### Texto del documento
- - - - - - -

La violencia que ha vuelto a rebelarse en el Wallmapu (territorio mapuche), difícilmente encontrará solución por la vía del enfrentamiento. A lo largo de la historia, sus habitantes han dado muestras de una inmensa capacidad de resistencia: detuvieron el avance del imperio Inca a fines del siglo XV, del español a fines del siglo XVI y a pesar de todas las agresiones han mantenido viva su cultura durante más de doscientos años de vida republicana.

La batalla por el reconocimiento y el respeto de las distintas identidades (sexuales, étnicas, generacionales) ha marcado la discusión política de las últimas décadas en Occidente. Como me dijo el historiador Fernando Pairicán: “Los mapuches parecemos más dispuestos a incorporarnos a las tendencias de la modernidad que los dueños de los fundos a nuestro alrededor”.

Muchos mapuches hoy son profesionales. En lugar de ocultar su origen para evitar la discriminación al emigrar del campo a la ciudad, han iniciado un proceso de rescate y enaltecimiento de sus tradiciones. Si sus antepasados supieron mantenerlas vivas dentro de las comunidades, ellos han encontrado en el contacto con el mundo desarrollado un contexto que las valora y ve con admiración.

- - - - - - -

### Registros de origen

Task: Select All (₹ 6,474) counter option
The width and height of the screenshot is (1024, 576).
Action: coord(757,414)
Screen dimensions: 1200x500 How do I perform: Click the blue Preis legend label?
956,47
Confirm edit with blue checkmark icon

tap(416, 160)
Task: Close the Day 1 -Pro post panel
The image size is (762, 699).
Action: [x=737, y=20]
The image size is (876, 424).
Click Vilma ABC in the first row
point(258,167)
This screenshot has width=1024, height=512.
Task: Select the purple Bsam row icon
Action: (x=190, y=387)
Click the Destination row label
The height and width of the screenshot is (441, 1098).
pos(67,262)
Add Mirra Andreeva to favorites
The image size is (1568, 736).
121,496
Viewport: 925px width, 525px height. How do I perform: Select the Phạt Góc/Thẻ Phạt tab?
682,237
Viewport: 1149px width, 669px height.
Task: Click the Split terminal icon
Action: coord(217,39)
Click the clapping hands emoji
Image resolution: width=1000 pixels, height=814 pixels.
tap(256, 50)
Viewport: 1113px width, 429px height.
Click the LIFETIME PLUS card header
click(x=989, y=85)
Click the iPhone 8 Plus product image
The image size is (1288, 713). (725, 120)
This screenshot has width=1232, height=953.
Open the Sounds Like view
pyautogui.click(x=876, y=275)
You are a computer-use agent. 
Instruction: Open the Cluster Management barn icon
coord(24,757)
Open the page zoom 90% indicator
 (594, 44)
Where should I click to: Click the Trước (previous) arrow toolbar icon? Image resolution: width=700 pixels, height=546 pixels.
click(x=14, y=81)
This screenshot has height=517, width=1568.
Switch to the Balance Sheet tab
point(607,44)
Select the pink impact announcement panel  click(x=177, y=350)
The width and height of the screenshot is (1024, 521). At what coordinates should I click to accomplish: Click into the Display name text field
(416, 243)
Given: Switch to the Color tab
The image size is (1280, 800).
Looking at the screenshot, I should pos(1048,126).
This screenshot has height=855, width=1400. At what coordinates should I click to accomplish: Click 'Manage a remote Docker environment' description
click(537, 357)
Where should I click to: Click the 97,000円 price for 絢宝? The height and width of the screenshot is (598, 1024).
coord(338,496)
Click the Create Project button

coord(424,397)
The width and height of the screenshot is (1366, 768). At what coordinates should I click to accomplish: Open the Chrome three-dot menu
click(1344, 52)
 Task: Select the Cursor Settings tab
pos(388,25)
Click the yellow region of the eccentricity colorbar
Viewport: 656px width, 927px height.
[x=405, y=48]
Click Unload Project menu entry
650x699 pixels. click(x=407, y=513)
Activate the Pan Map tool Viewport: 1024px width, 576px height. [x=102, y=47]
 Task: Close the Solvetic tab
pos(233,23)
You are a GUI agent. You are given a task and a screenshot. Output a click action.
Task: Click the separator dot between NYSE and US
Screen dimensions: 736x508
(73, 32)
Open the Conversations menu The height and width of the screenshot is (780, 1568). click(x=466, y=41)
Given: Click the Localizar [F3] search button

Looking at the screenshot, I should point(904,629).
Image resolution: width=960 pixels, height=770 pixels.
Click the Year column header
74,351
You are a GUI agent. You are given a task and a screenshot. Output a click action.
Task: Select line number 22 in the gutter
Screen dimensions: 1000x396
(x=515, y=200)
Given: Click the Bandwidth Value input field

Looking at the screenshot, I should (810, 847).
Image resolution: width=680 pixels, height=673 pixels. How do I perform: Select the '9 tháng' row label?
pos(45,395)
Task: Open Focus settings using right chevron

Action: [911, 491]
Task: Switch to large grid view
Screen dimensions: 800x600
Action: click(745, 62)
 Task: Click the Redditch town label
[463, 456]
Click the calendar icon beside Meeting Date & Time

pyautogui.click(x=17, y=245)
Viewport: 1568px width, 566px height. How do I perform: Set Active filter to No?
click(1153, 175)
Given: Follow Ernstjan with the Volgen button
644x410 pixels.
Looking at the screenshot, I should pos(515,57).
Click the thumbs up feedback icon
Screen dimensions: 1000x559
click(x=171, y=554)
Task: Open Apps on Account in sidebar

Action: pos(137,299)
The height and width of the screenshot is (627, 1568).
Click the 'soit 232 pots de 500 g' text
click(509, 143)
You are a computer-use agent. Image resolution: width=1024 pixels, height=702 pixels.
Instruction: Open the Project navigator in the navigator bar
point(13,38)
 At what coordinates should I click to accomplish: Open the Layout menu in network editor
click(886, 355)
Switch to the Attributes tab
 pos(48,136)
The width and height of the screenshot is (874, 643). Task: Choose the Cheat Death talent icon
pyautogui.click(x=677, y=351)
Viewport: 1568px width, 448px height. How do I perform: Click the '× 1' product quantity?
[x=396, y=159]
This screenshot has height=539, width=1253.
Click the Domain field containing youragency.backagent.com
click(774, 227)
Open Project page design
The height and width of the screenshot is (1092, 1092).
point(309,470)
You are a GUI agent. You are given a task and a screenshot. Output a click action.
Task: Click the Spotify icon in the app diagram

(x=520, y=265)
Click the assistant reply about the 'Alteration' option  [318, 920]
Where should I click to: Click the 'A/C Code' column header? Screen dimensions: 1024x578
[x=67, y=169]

- - - - - - -

Cita íntegro, sin alterar una sola palabra, el texto sobre el pueblo mapuche.

### Resultado
La violencia que ha vuelto a rebelarse en el Wallmapu (territorio mapuche), difícilmente encontrará solución por la vía del enfrentamiento. A lo largo de la historia, sus habitantes han dado muestras de una inmensa capacidad de resistencia: detuvieron el avance del imperio Inca a fines del siglo XV, del español a fines del siglo XVI y a pesar de todas las agresiones han mantenido viva su cultura durante más de doscientos años de vida republicana.

La batalla por el reconocimiento y el respeto de las distintas identidades (sexuales, étnicas, generacionales) ha marcado la discusión política de las últimas décadas en Occidente. Como me dijo el historiador Fernando Pairicán: “Los mapuches parecemos más dispuestos a incorporarnos a las tendencias de la modernidad que los dueños de los fundos a nuestro alrededor”.

Muchos mapuches hoy son profesionales. En lugar de ocultar su origen para evitar la discriminación al emigrar del campo a la ciudad, han iniciado un proceso de rescate y enaltecimiento de sus tradiciones. Si sus antepasados supieron mantenerlas vivas dentro de las comunidades, ellos han encontrado en el contacto con el mundo desarrollado un contexto que las valora y ve con admiración.